The river vs. village concept seems like repackaging of left vs right, or libertarian vs. left/right, or risk taking vs. playing it safe, or collectivism vs. individualism, or trustful of institutions vs. distrustful of institutions, or fringe vs. mainstream, or contrarian vs. conventional and so on. There, I saved you the money and time of buying the book.
These categories are so broad or vague that they can apply to anyone depending on the circumstance, that they are not that useful. Being pro-gay marriage in 2003 was more like the river, but now it’s squarely village. Zvi discusses how the left shifted from being pro-free speech to now supporting censorship, in another reversal.
A misconception is that people in the ‘river’ category are always big risk takers. Rather, the smarter ones risk only small amounts of their capital on endeavors which have a large potential payoff, so there there isn’t much actual risk. In other words, small downside, big upside. This is the business model of VC.
Poker seems like a poor use of one’s time. If you’re smart enough to do well at poker, there are probably better ways to get rich which have more upside and less risk or variance compared to poker. Even the best poker players have long streaks of bad luck, famously Doyle Brunson, who despite being a legend still lost a lot of money and didn’t even have much money at the time of his death at the age of 89, due to gambling losses.
Just making a couple hundred thousand dollars from a regular job/career, parking it in the Nasdaq (or using leveraged tech), and letting it compound for 10-20 years will make you richer than the vast majority of professional poker players, and much less work or risk involved (and who wants to sit in casinos all day breathing secondhand smoke).
The best way to get rich is to not take risks, but rather to take the unchartered or unbeaten path. Unless you are talented enough and can get the lucrative c-suite job, or a huge Substack newsletter, or become a professional athlete or musician, your best best to get rich are small, new niches which are either unloved, unnoticed/ignored, or unsaturated.
For example, buying and holding leveraged tech ETFs in the early 2010s yielded returns of 50-100x if held to today. Or Tesla stock in 2018-2019 when everyone assumed the company would go bankrupt. Or Meta/Facebook stock in 2012-2013 when it was assumed it was a fad or be unable to monetize its mobile users.
To use myself as an example, I invested heavily in leveraged tech ETFs around 2016-2017 and then added to those positions in 2020 at the bottom during Covid. This was before there was as much interest in leveraged tech or ‘FAMNG’ companies compared to now. I also invested in Bitcoin and Facebook in 2013 and Tesla in 2019, all documented on the blog (sold the Bitcoin part in 2018 at $10k after buying at $100).
I then in late 2022 and 2023 came up with the idea of shorting Bitcoin during market hours as a hedge against the leveraged tech portfolio. In 2024 this has worked really well, and I have magnified my returns and lessened my risk by shorting Bitcoin. I am/was the only one doing this. Same for Meta, which in late 2023 and early 2023 recommended when at $100/share when it was irrationally assumed the Metaverse losses would sink the company; now it’s at $560 and I invested at the time in the 2x leveraged version, $FBL.
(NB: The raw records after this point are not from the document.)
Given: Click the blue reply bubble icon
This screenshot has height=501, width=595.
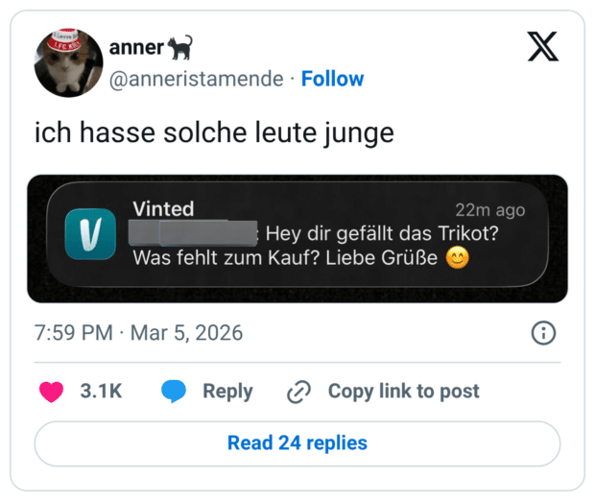Looking at the screenshot, I should pyautogui.click(x=174, y=392).
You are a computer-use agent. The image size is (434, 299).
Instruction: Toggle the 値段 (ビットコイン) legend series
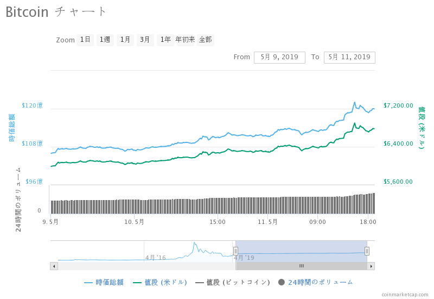[233, 282]
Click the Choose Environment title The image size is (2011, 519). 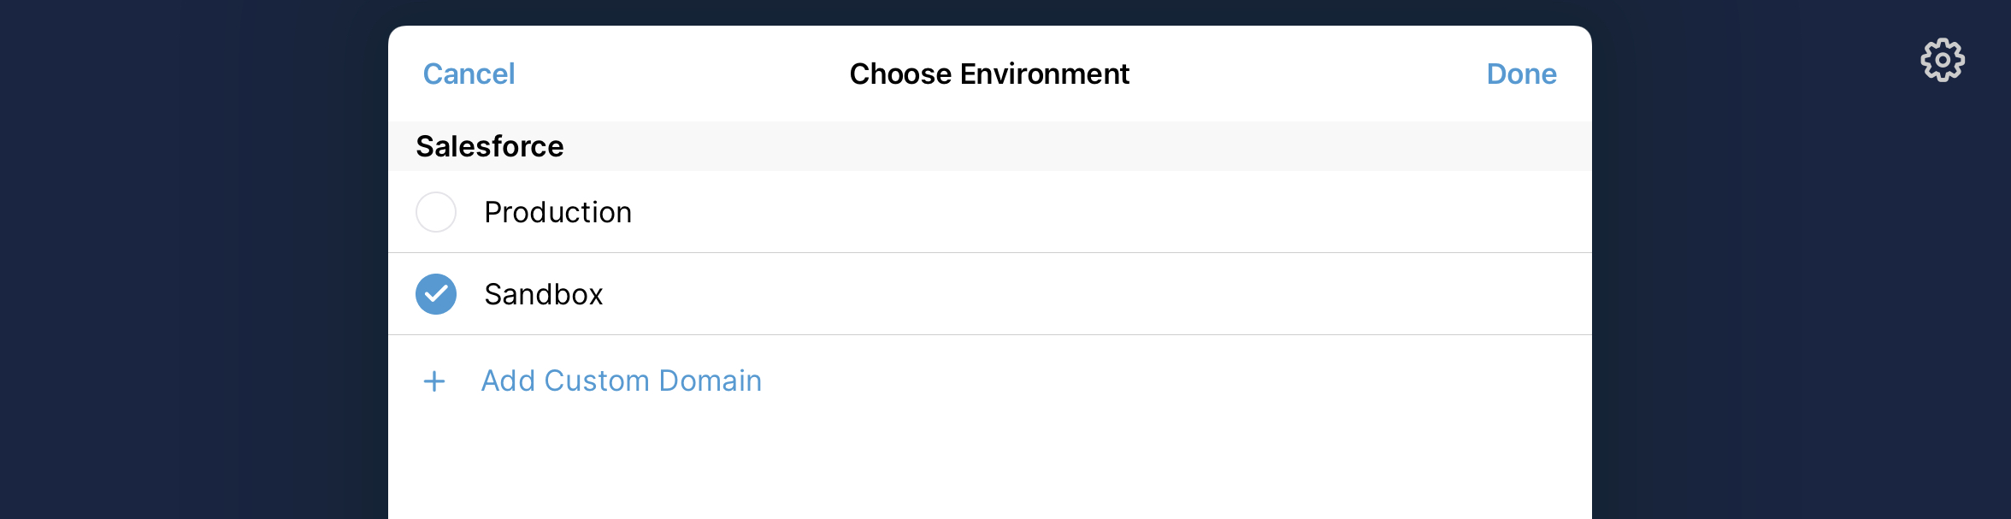(x=989, y=74)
I am sorta a savant when it comes to pattern recognition and ‘seeing things’, but anyone can do this to some extent. Anyone who is observant enough can pick up on trends early and then make small, safe bets and refine his or her methods accordingly. It does not have to be investing; anyone can start a Substack blog, which has a small time commitment but a potentially large upside if it takes off.
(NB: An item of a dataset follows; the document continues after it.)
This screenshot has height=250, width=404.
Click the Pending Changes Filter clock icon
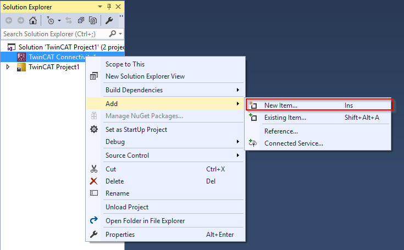[x=51, y=20]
The nice thing about investing is it scales almost infinitely well, unlike, say, selling widgets on Amazon, in which there is a finite amount of demand for a specific widget. It also has the advantage of not being winner-take-all, but anyone with a brokerage account can participate by just buying and riding the trend. Poker is the opposite, being saturated, overly-optimized, scales poorly, and too competitive and winner-take-all.